You argue that American athletes can publicly criticize their government, which distances them from endorsement. But in practice, most Olympians, regardless of country, cannot operate as political dissidents. The IOC itself restricts political expression, so all athletes face institutional pressures that discourage overt political speech. More importantly, your framework effectively requires that diaspora athletes represent only liberal democracies to remain morally clean. That turns identity into regime validation.
Alysa Liu, competing for the United States, signals American freedom, yet we don’t treat her as morally implicated in every dimension of U.S. policy. Her political silence isn’t called complicity in that case. Why is it only complicity when the country is China? Should China scrutinize her the same way the United States scrutinizes Gu?
The Olympics are political at the state level, but athletes don’t primarily represent governments: they represent people. They represent families, communities, diasporas, and millions of viewers who see themselves reflected in these athletes across borders. States may try to instrumentalize that symbolism, but the meaning of athletic representation isn’t reducible to regime endorsement. If we treat it that way, we turn individuals into extensions of governments, when really, each athlete is an autonomous actor navigating complex identities.

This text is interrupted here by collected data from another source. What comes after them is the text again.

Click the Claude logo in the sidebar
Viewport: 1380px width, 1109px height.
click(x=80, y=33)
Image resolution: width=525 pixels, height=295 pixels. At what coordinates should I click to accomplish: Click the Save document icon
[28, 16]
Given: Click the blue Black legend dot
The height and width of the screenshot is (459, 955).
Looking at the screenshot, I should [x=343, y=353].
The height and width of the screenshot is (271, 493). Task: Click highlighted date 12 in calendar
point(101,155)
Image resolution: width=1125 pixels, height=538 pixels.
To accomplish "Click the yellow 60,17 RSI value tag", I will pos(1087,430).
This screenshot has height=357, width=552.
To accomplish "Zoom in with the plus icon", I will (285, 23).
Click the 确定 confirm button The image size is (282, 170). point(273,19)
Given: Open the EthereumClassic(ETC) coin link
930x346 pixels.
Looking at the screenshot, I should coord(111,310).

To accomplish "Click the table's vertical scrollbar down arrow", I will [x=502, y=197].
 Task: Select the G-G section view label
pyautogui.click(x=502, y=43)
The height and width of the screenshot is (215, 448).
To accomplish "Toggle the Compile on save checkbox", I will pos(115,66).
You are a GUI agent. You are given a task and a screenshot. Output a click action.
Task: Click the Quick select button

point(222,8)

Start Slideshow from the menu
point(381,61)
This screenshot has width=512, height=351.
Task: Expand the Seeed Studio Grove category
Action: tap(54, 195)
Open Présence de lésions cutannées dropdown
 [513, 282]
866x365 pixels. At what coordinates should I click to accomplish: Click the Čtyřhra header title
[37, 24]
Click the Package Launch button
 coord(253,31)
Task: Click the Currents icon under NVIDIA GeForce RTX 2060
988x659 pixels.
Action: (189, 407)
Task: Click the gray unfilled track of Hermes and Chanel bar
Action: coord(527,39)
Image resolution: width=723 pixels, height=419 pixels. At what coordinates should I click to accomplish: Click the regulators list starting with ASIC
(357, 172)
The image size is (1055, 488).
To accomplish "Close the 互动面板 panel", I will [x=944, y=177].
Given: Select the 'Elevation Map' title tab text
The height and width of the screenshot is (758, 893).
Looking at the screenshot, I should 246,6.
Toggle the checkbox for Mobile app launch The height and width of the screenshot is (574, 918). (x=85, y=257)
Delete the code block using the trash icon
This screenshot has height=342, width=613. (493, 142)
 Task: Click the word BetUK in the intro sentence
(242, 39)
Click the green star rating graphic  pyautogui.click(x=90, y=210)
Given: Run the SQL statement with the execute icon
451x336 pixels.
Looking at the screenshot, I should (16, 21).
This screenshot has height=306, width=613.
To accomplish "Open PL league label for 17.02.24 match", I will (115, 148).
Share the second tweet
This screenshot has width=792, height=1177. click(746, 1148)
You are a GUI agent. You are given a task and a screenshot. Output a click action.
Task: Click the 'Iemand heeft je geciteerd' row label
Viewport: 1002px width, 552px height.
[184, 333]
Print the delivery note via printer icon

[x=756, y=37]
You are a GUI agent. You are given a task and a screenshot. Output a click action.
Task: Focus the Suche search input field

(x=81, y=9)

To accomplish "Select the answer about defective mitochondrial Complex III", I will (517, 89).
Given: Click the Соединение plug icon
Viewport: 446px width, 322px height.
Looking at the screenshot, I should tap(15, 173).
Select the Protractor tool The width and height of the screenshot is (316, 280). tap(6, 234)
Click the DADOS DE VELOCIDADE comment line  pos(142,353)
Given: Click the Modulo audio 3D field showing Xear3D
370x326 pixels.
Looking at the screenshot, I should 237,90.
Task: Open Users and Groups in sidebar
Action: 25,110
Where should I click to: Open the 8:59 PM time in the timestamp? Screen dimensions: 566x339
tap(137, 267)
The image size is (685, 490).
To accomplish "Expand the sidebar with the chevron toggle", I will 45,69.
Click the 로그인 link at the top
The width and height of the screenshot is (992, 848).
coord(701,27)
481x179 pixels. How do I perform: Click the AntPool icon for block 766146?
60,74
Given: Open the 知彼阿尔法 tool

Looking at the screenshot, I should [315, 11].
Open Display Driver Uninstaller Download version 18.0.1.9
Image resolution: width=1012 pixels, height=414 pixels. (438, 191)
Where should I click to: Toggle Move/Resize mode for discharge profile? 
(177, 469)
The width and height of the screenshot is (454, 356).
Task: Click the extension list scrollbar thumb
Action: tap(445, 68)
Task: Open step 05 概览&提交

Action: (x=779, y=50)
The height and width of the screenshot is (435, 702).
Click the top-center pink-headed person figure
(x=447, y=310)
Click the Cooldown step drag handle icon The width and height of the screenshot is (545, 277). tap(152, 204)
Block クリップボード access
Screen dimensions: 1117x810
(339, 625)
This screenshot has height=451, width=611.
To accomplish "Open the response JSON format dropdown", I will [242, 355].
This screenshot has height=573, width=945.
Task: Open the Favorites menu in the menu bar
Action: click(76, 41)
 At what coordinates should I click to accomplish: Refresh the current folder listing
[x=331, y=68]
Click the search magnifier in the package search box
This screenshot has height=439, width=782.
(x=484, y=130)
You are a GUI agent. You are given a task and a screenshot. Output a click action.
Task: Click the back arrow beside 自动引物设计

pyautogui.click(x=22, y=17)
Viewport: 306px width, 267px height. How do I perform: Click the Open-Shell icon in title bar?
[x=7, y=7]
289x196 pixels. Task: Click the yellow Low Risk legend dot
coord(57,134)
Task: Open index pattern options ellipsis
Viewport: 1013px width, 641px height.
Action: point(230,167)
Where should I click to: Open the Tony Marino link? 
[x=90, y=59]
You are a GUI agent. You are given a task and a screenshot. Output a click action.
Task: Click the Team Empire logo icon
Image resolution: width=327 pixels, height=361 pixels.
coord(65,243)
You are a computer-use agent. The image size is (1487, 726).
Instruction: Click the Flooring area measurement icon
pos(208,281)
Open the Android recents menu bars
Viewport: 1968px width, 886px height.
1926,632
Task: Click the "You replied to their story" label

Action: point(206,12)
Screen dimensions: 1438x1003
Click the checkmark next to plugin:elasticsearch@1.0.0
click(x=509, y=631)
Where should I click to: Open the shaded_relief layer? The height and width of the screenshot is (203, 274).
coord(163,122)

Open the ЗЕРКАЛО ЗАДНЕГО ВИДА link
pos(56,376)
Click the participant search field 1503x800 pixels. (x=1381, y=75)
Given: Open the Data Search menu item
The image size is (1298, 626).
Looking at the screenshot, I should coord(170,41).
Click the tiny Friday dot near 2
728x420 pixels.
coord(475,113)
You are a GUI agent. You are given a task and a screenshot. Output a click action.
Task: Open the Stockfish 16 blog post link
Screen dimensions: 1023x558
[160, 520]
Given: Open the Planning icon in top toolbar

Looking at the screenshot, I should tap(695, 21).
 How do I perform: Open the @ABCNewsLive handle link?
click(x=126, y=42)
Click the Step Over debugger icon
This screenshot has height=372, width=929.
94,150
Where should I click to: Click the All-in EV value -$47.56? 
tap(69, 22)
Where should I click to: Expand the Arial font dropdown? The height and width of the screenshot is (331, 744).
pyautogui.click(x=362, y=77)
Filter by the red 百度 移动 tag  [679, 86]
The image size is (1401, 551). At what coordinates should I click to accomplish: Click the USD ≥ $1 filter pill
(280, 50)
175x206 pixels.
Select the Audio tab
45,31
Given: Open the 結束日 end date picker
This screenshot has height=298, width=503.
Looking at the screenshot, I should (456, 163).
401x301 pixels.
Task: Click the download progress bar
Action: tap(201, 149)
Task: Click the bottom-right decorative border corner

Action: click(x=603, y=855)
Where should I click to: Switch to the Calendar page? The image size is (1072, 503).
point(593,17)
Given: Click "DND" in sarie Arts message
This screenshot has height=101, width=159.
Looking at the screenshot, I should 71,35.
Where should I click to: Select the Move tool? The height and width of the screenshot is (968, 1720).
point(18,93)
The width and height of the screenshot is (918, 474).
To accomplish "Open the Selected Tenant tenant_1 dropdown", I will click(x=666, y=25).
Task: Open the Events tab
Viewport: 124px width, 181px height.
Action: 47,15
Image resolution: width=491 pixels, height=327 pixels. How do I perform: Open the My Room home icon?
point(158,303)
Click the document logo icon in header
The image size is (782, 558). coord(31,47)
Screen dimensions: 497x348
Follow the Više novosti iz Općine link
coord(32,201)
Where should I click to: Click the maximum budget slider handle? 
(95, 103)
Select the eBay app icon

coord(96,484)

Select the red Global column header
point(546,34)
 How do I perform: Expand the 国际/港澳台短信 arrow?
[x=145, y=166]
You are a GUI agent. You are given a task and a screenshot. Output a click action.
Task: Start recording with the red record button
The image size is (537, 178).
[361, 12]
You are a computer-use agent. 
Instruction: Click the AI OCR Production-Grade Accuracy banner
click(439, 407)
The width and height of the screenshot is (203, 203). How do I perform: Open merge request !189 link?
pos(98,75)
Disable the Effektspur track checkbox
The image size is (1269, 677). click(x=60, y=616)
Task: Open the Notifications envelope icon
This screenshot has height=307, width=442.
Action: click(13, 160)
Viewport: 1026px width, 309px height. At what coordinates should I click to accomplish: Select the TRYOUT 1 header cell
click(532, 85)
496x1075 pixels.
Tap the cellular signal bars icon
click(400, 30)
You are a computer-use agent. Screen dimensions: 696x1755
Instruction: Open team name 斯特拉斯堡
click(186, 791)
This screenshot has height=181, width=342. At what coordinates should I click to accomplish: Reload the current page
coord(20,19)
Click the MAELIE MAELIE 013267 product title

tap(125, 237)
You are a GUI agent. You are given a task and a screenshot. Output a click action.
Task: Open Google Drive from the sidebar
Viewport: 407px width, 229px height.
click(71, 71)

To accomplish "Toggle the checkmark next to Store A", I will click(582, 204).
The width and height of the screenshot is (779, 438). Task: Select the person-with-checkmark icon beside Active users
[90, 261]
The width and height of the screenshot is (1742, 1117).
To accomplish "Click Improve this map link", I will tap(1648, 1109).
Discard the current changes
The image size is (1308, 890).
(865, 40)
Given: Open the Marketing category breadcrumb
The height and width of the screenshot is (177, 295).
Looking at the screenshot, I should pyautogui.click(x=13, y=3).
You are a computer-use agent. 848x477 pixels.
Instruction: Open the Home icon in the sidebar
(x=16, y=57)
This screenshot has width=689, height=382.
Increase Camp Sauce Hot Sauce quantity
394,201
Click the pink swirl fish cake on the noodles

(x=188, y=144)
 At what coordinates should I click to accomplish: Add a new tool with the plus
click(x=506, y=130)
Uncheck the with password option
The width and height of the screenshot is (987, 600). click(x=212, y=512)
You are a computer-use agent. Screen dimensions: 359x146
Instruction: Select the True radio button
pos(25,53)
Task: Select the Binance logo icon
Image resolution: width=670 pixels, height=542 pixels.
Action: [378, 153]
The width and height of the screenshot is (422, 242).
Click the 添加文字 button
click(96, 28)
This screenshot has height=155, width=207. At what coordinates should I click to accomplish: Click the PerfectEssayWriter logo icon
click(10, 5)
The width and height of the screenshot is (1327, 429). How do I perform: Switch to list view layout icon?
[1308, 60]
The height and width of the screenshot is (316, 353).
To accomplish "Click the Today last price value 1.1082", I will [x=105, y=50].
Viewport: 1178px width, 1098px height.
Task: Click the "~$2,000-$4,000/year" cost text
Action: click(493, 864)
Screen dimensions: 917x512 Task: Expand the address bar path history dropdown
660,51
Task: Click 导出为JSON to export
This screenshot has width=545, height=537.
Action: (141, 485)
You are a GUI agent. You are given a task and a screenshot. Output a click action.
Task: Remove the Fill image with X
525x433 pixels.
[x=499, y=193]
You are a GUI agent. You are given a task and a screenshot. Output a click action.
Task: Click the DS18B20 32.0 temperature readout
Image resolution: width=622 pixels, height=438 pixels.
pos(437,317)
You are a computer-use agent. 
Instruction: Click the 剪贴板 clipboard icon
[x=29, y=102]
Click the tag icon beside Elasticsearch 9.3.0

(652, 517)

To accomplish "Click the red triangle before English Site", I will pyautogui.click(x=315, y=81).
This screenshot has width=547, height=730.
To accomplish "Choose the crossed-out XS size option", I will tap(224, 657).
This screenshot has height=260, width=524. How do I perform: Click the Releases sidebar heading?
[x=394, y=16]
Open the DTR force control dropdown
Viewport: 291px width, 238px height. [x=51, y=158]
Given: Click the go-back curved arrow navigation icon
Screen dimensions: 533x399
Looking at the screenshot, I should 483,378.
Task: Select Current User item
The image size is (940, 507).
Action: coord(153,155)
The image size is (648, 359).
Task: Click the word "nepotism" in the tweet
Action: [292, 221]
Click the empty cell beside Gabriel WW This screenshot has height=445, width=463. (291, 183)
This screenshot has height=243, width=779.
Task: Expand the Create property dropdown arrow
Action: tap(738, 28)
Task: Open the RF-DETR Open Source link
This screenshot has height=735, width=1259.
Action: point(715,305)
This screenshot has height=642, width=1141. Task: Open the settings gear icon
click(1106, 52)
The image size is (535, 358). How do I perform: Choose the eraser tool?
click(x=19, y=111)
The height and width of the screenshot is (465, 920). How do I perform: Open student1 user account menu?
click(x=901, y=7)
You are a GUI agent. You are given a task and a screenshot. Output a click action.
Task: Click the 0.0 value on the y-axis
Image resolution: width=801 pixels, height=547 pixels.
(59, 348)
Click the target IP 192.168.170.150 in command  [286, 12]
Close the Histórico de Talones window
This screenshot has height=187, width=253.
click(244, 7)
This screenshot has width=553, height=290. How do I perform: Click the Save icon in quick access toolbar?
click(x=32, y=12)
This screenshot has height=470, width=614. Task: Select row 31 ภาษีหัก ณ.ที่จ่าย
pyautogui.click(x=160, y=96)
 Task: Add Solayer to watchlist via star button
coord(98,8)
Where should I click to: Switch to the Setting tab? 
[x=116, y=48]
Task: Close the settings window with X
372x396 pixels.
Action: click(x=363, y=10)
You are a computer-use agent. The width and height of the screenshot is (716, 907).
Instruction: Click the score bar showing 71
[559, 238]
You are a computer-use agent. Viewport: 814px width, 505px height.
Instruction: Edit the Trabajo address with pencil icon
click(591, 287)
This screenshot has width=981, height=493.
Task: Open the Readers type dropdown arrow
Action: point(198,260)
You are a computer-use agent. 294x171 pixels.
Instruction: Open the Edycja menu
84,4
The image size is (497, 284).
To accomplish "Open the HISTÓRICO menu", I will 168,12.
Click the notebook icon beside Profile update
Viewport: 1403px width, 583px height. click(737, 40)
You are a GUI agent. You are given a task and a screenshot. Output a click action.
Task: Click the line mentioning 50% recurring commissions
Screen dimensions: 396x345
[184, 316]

Kalvin: Gu is not just representing the people when she joins the country as a national and chooses to subject herself to these restrictive speech policies. The distinction becomes immediately clear when you consider that many Americans have critiqued the Trump administration at these Olympics. There are very few Chinese athletes competing internationally who have ever spoken against the government. The most notable incident was when tennis player Peng Shuai accused a senior CCP official of sexual assault and demanded a full investigation on the Chinese social media app, “Weibo.” Not too long after, the post was deleted, and Shuai made a statement calling the situation a “misunderstanding.” To this day, Shuai’s name is blacklisted on the Chinese internet, and she has publicly disappeared, not to be seen.
Pretty understandable why Chinese athletes don’t speak out against the country, right?
In the end, I recognize Gu as someone who has done amazing things and seems like a good person. That being said, I also call into question her decision to legally join an adversary country. It is no one’s responsibility to talk politics, but should you not still have the right? When someone asked Gu about China’s human rights offenses against the Uyghur Muslims, she responded, “I haven’t done the research. I don’t think it’s my business. I’m not going to make big claims on my social media.” Is this a belief, or is it because history proves what happens to Chinese athletes who respond differently? In choosing to become a Chinese national, she is complicit, in part, in her own silencing.
Courtney & Kalvin: Despite the debate over joining the Chinese Ski Team, Gu has been wildly successful, winning multiple medals. Her stated goal of increasing youth skiing participation in China is working, with a 12% increase in ski days year-over-year for the 2024-25 season. Gu was the fourth-highest-paid female athlete in 2025, excluding the millions she received from the Beijing Municipal Sports Bureau. She is an undergraduate at Stanford, where she is majoring in International Relations. The world will watch on as Gu continues to push the sport of freestyle skiing to new limits, regardless of her chosen country of representation.